Net gains on securities transactions decreased $1.7 million and
$1.6 million for the quarter and six months ended June 30, 1994 to
$622 thousand and $4.0 million, respectively, compared with $2.3
million and $5.6 million, respectively, for the same periods in
1993.  

Non-Interest Expense

Non-interest expense totalled $18.0 and $35.8 million for the
quarter and six months ending June 30, 1994, $636 thousand or 3.7%
and $2.4 million or 7.1% above the same periods in 1993.  The
largest component of non-interest expense is salaries and employee
benefit expense which totalled $8.6 million and $17.2 million for
the quarter and six months ended June 30, 1994 compared to $7.9
million and $15.5 million in 1993, an increase of $745 thousand or
9.4% and $1.7 million or 10.7% over the same 1993 periods.  This
increase was attributable to increased salaries mostly from
expanded operations and the increased cost of employee benefits.

Occupancy and equipment expense increased by $457 thousand or 19.9%
and $888 thousand or 19.1% for the quarter and six months ended
June 30, 1994 over the same periods in 1993.  The increase
represents additional branches and related costs incurred as a
result of the merger with Peoples in 1993.

Amortization of intangible assets decreased by $798 thousand or
56.0% and $871 or 36.6% for the quarter and six months ended June
30, 1994 over the same periods in 1993.  The majority of this
decrease represents the decreased amortization of purchased
mortgage servicing rights due to the slow down of pre-payments
during 1994.

Income Taxes

Income tax expense as a percentage of pre-tax income decreased to
33.8% for the six months ending June 30, 1994 compared to 34.4% for
the same period in 1993.  During the second quarter of 1994 income
tax expense as a percentage of pre-tax income decreased to 33.2%
from 35.2% partly due to a lower tax rate on a new investment
subsidiary and the elimination in the State of New Jersey corporate
income tax surcharge of .375%.


                              - 8 -
                 
FUNDS MANAGEMENT

Interest Rate Sensitivity

Managing net interest margin continues to be the single most
important factor in maximizing earnings.  Through its
Asset/Liability Policy, Valley strives to maintain a consistent net
interest rate differential by managing the sensitivity and
repricing of its assets and liabilities to interest rate
fluctuations.

Valley seeks to achieve a sufficient level of rate sensitive assets
to equal its rate sensitive liabilities, and analyzes the
maturity and repricing of earning assets and sources of funds at
various intervals.  The level by which repricing earning
assets exceed or are exceeded by repricing sources of funds is
expressed as a ratio and dollar value (interest sensitivity
gap) and is used as a measure of interest rate risk.

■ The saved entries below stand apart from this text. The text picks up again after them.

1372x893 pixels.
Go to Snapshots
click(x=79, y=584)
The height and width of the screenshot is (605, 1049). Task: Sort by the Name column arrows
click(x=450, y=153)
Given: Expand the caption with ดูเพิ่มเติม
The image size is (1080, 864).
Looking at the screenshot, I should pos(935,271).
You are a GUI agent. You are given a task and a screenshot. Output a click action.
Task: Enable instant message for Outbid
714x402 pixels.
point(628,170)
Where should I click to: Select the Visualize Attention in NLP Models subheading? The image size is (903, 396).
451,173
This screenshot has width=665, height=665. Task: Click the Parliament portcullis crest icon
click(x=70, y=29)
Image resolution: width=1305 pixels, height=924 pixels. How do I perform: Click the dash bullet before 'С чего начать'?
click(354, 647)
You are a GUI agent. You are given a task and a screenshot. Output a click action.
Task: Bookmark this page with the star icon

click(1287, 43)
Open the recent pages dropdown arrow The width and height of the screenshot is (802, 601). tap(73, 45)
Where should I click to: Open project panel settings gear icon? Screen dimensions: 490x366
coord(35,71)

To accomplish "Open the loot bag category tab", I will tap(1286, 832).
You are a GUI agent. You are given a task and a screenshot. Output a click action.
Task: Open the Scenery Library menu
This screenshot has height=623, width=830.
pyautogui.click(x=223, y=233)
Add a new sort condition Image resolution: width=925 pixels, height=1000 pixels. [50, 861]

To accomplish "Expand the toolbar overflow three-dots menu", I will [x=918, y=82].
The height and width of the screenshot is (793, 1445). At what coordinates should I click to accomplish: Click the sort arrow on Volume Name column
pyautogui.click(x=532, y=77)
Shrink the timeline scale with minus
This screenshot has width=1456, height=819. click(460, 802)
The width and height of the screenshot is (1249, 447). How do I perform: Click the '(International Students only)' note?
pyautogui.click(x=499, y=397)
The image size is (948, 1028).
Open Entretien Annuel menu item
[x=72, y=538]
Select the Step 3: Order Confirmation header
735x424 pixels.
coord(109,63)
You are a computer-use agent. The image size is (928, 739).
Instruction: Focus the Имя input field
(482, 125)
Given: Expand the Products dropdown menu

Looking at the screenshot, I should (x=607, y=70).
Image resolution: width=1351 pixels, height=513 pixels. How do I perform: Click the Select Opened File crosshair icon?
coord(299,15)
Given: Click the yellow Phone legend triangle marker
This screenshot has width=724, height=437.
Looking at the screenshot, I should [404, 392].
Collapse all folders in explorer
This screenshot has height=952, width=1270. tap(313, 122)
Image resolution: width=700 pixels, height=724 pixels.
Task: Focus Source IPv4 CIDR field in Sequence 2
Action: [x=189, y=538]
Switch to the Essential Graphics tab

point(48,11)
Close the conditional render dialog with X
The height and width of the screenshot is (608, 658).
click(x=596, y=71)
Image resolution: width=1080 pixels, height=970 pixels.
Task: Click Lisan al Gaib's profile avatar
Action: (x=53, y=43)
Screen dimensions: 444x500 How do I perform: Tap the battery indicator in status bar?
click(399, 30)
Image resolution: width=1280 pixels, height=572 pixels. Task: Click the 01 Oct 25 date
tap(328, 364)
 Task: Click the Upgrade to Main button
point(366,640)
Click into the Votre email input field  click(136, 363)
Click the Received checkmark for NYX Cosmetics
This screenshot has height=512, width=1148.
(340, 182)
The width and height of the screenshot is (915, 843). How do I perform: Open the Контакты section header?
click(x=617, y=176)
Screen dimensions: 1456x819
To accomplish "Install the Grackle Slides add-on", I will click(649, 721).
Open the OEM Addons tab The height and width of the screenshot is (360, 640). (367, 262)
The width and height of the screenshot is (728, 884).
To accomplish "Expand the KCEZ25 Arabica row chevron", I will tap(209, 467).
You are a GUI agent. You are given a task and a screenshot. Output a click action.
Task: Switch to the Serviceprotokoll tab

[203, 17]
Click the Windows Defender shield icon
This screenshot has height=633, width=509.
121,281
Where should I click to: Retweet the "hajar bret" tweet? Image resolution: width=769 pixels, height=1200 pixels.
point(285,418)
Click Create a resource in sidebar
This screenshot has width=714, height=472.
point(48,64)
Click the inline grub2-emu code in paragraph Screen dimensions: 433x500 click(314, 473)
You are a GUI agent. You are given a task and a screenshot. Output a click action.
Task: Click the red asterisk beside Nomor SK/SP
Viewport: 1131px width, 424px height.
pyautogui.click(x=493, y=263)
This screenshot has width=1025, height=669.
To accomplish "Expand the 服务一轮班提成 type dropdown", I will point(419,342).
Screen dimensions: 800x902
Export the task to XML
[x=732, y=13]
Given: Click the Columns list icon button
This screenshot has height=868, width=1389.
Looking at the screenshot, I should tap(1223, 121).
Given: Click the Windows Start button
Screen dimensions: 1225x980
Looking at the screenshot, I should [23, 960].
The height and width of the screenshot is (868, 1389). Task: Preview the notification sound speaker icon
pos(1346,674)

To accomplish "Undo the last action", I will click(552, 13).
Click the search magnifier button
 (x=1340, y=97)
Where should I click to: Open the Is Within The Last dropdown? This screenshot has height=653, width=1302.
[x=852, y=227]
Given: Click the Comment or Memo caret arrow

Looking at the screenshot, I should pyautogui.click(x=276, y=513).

At June 30, 1994, rate sensitive liabilities exceeded rate
sensitive assets at the 90 day interval and resulted in a negative
gap of $163.8 million or a ratio of .87:1.  Rate sensitive
liabilities exceeded rate sensitive assets at the 91 to 365 day
interval by $250.3 million or a ratio of .37:1 and resulted in a
negative gap.  The total negative gap repricing within 365
days as of June 30, 1994 is $414.1 million or .75:1.  In view of
the present economic climate, management does not view
these amounts as presenting an unusually high risk potential,
although no  assurances can be given that Valley is not at
risk from rate increase or decreases.

The above gap results take into account repricing and maturities of
assets and liabilities, but fails to consider the interest
rate sensitivities of those asset and liability accounts. 
Management has prepared for its use an income simulation
technique to project future net interest income streams in light of
the current gap position.  Management has also prepared for its use
alternative scenarios to measure levels of net interest income
associated with various changes in interest rates. According to
this computer model, an interest rate increase of 300 basis points
or a decrease of 100 basis points had a minimal impact on Valley's
net interest income.  Management cannot provide any assurance about
the actual effects of changes in interest rates on Valley's net
interest income.

Liquidity

Liquidity measures the ability to satisfy current and future cash
flow needs as they become due.  Maintaining a level of
liquid funds through asset-liability management seeks to ensure
that these needs are met at a reasonable cost.  On the asset
side, liquid funds are maintained in the form of cash and due from
banks, federal funds sold, investment securities maturing in one
year or less and securities available for sale.  At June 30, 1994,
liquid assets amounted to $687.9 million as compared to $751.7
million at December 31, 1993.  This represents 20.8% and 23.0% of
earning assets and 19.7% and 22.0% of total assets at June 30, 1994
and year end 1993, respectively.

On the liability side, the primary source of funds available to
meet liquidity needs is Valley's core deposit base, which
generally excludes certificates of deposit over $100 thousand. 
Core deposits averaged $2.51 billion and $2.45 billion
at June 30, 1994 and year end 1993, respectively, representing
77.4% and 78.9% of average earning assets.  Short term
borrowings and large dollar certificates of deposit, generally
those over $100 thousand, are used as supplemental funding
sources during periods when growth in the core deposit base does
not keep pace with that of earning assets.  Additional
liquidity is derived from scheduled loan and investment payments of
principal and interest, as well as prepayments received.  During
the quarter ended June 30, 1994, proceeds from the sales of
investment securities available for sale were $26.8 million,
proceeds from the sale of investment securities held to maturity
were $41.1 million sold within the three months of maturity and
proceeds of $79.2 million were generated from investment maturities
from the portfolio and available for sale categories.  Purchases of
investment securities available for sale were $38.2 million and
purchases for the portfolio were $50.2 million during the same
quarter of 1994.  Short term borrowings and certificates of deposit
over $100 thousand amounted to $222.5 million and $178.4 million,
on average, at June 30, 1994 and December 31, 1993, respectively.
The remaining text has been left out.